◆ Ausgewählter Auszug:

· · · · · · ·

[Einsendung] Vorsicht Spuren! Teil 1
Es gibt praktische keine „Umweltveränderung“ ( Bürger*innen nennen es Straftat), die keine Spuren hinterlässt. Und die können inzwischen von Kriminaltechniker*innen bzw. Wissenschaftler*innen in der Regel zum „Sprechen“ gebracht werden. Am Ort des Geschehens wie auf dem Rückweg.
Wir sollten also schon einige Tatsachen einfach anerkennen, bevor wir aus der Unterschätzung heraus fast nahtlos ins Gefängnis wandern. Anderseits dürfen wir uns deshalb aber auch nicht in die Resignation drängen lassen („die kriegen das doch sowieso raus“), und Ausbeutung, Armut, Wohnungsräumungen bzw. Wohnungsnot oder Suppenküche länger ertragen – aber auch deshalb nicht in der stählernen Kälte einer untergetauchten Militanten den Hunger nach Leben vergessen.
Es geht heute, wieder einmal, darum, die ganze Bandbreite unserer Handlungsfähigkeit, die nicht nur von Seiten der Polizei und der Justiz eingeengt wird sondern auch von einer sich tolerant gebenden repressiven und rassistischen Bürgerschicht, die in ihrer Selbstgerechtigkeit ganze Stadtteile „säubert“ und ganze Länder (wieder)-kolonisiert, zu bewahren, immer wieder neu zu erkämpfen und zu erhalten.
Indem wir über diese kriminaltechnischen Möglichkeiten berichten, um einige unsere Aktionen auch sinnvoll durchführen zu können, glauben wir, auf dieser Ebene zumindest, dem Verdrängen, Bekämpfen und Vergessen entgegentreten zu können. Selbstredend erkennen wir die Kämpfe in den Fabriken, Betrieben, in den Gefängnissen mit all unserer Wärme und Solidarität diesen Menschen gegenüber an – wir können (oder wollen) sie aus gegebenem Anlass (erwerbslos, illegalisiert, marginalisiert, krank, psychiatrisiert, etc.) nicht mitmachen.

· · · · · · ·

◆ Einträge:

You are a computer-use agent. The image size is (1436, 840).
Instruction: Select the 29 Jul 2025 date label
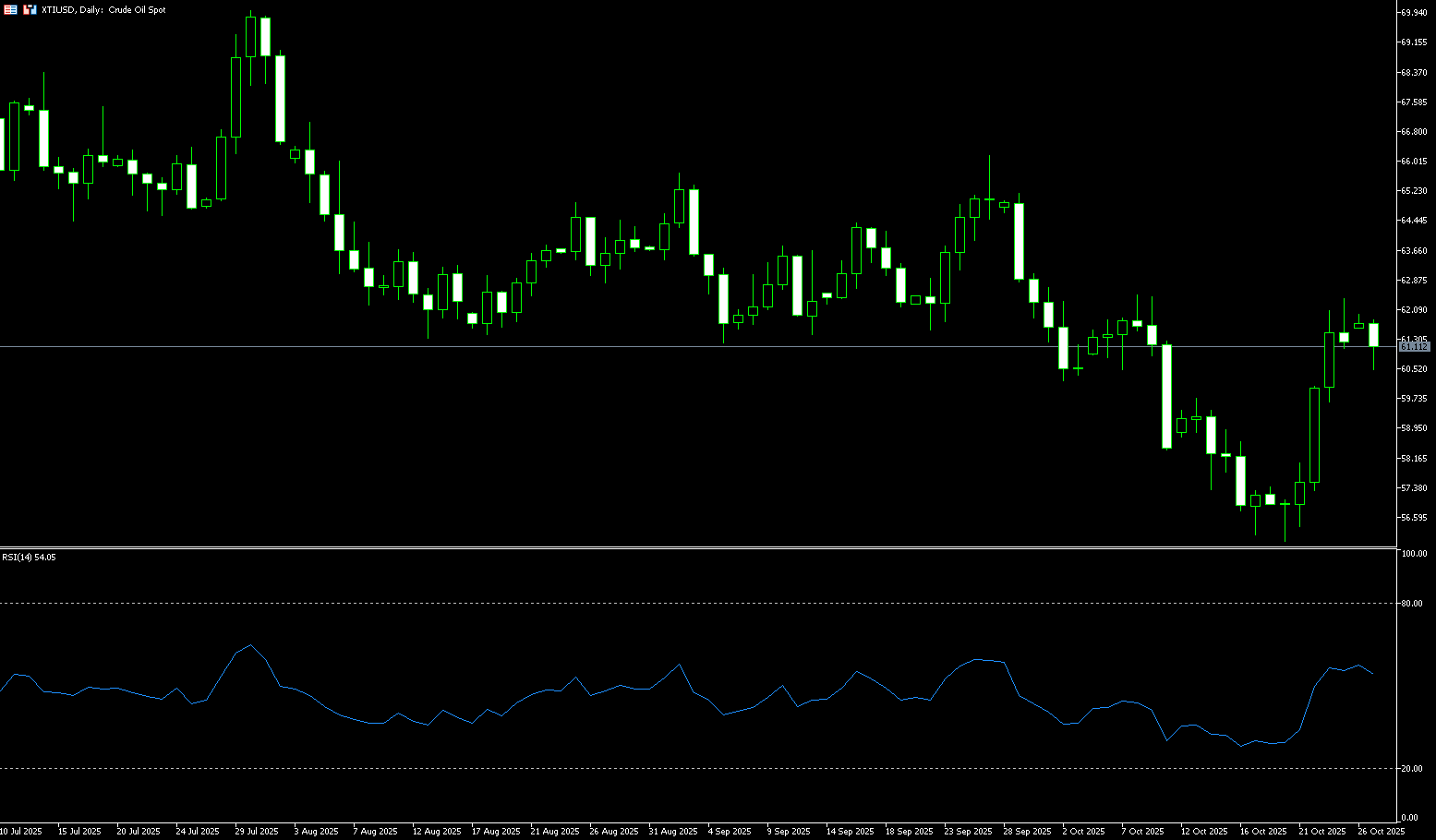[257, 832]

· · · · · · ·

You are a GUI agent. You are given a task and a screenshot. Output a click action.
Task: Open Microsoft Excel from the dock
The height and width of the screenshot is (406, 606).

· · · · · · ·

◆ Aufgabe:
Stimmen diese Aussagen mit dem Auszug oben überein? Antworte jeweils mit Ja oder Nein und zitiere die entscheidenden Worte wörtlich: 1. Fast jede „Umweltveränderung“ hinterlässt Spuren. 2. Man soll sich in die Resignation drängen lassen. 3. Die Verfasser machen bei den Kämpfen in den Fabriken selbst mit.

◆ Lösung:
1. Ja: »Es gibt praktische keine „Umweltveränderung“ ( Bürger*innen nennen es Straftat), die keine Spuren hinterlässt.«
2. Nein: »dürfen wir uns deshalb aber auch nicht in die Resignation drängen lassen«
3. Nein: »wir können (oder wollen) sie aus gegebenem Anlass (erwerbslos, illegalisiert, marginalisiert, krank, psychiatrisiert, etc.) nicht mitmachen.«